Tout récemment à la mosquée de vendredi de la Place Badjanani à Moroni, on a célébré la quarante-septième commémoration de la mort du président Saïd Mohamed Cheikh. A cette occasion, il y a eu un bref rappel sur ses qualités morales et humaines. Par association d’idées, je me suis souvenu de son livre, de ce livre auquel il tenait beaucoup et dont je n’ai jamais entendu parler par quelqu’un d’autre que lui-même s’adressant à moi.
Il m’en a parlé à trois reprises. La première fois, c’était environ quatre ans avant sa mort dans la salle de la “Délégation des Comores”, rue Oudinot à Paris, où les étudiants ont accès libre et où tout le monde se côtoie.
A ma grande surprise, le président, en baissant un peu la voix comme pour ne pas se faire entendre que par moi, m’a fait part de son intention de rédiger un mémoire sur le sultan Saïd Ali. Il a ajouté qu’il lui faudra, pour cela, se documenter dans les archives du ministère des Territoires d’outre-mer (Tom).
L’année suivante, dans la même salle et dans la même ambiance, affichant un air visiblement triomphal, il m’a informé qu’il a fait transférer sur Moroni toute la documentation dont il avait besoin et que son travail avançait bien.
Lors du séjour qui fut son dernier en France, il m’avait reçu dans son bureau pour un autre sujet, mais avant de me libérer, il était revenu sur son livre en m’informant qu’il l’avait terminé, et qu’il était en quête d’un bon éditeur.

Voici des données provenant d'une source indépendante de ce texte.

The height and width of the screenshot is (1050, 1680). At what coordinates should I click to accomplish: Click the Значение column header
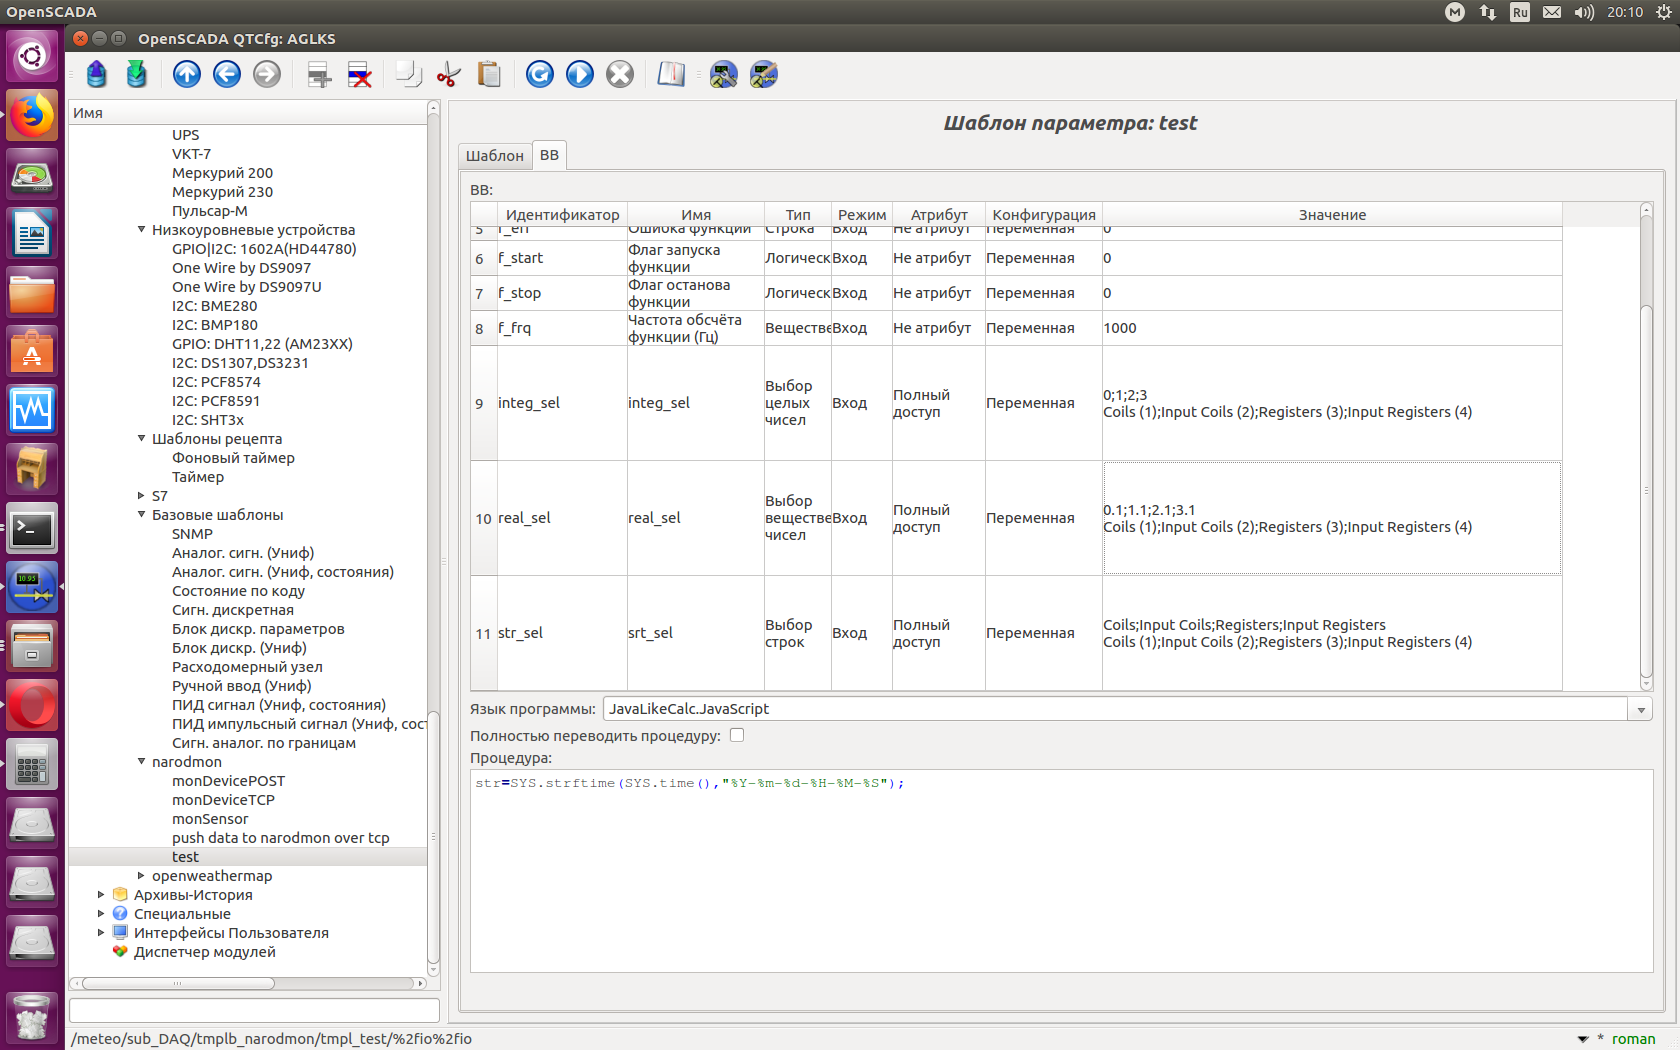[x=1331, y=215]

Je me résume donc en déclarant qu’un livre écrit par le président Saïd Mohamed Cheik sur le sultan Saïd Ali, et un lot de documents concernant les Comores transférés de Paris à Moroni font partie du patrimoine national. Il faut les trouver. Il faudra donc les chercher.
“Au premier rang”
Le président Cheikh a toujours été au premier rang de la chose politique comorienne dès la fin de la Seconde guerre mondiale en 1945. Un livre écrit par lui devrait faire l’objet de curiosité pour tout citoyen comorien. Le sultan Saïd Ali qui a intéressé Saïd Mohamed Cheikh n’est pas le “batailleur” comme certains le désignaient, mais plutôt le captif de la France auquel le président s’identifiait quelque part.
Le sultan Saïd Ali se battait pour se maintenir sur la seule île de Ngazidja alors que le président Saïd Mohamed Cheikh représentait valablement et légalement les quatre îles des Comores mais devant la France seulement, au moment où ses pairs représentaient leurs peuples respectifs aux Nations unies et partout dans le monde.
Rédiger un mémoire sur Sultan Saïd Ali revient à montrer le comment de la colonisation des Comores par la France.
Il y a environ dix ans, j’ai parlé de ce livre à son fils Mahmoud. Mais ce dernier à la mort de son père était encore un enfant. Ces questions ne pouvaient pas avoir de la consistance pour lui. Disons qu’à la mort du président Saïd Mohamed Cheikh, les Comores étaient encore une colonie française.
Son directeur de cabinet, un Français du nom de Groussol, obéissait naturellement aux ordres venant de France. On peut donc supposer que les archives sont retournées au ministère des Territoires d’Outre Mer, et que la publication du livre est interdite par l’Etat français.
Prenant le risque de défoncer des portes ouvertes, j’estime que le livre du président Cheikh a une valeur de dimension nationale qu’il faut le considérer comme faisant partie des intérêts supérieurs de notre Etat-Nation.
Aussi j’espère que l’Etat comorien mettra tout en œuvre pour trouver ce livre, à travers la diplomatie, l’Université des Comores toutes disciplines confondues et la jeunesse car elle serait la première à en bénéficier. En effet qui ne sait pas d’où il vient ne saura jamais s’orienter.
Mon témoignage porte sur une période qu’il faut évaluer à une année près. En effet je n’aurai jamais pensé que j’aurai à rendre compte de tout cela aujourd’hui.
Je profite de cette occasion pour publier une photo inédite illustrant peut être l’affirmation de Saïd Mohamed Cheick selon laquelle “L’Ile de Ndzuani a une avance politique de vingt cinq ans sur ses îles sœurs”.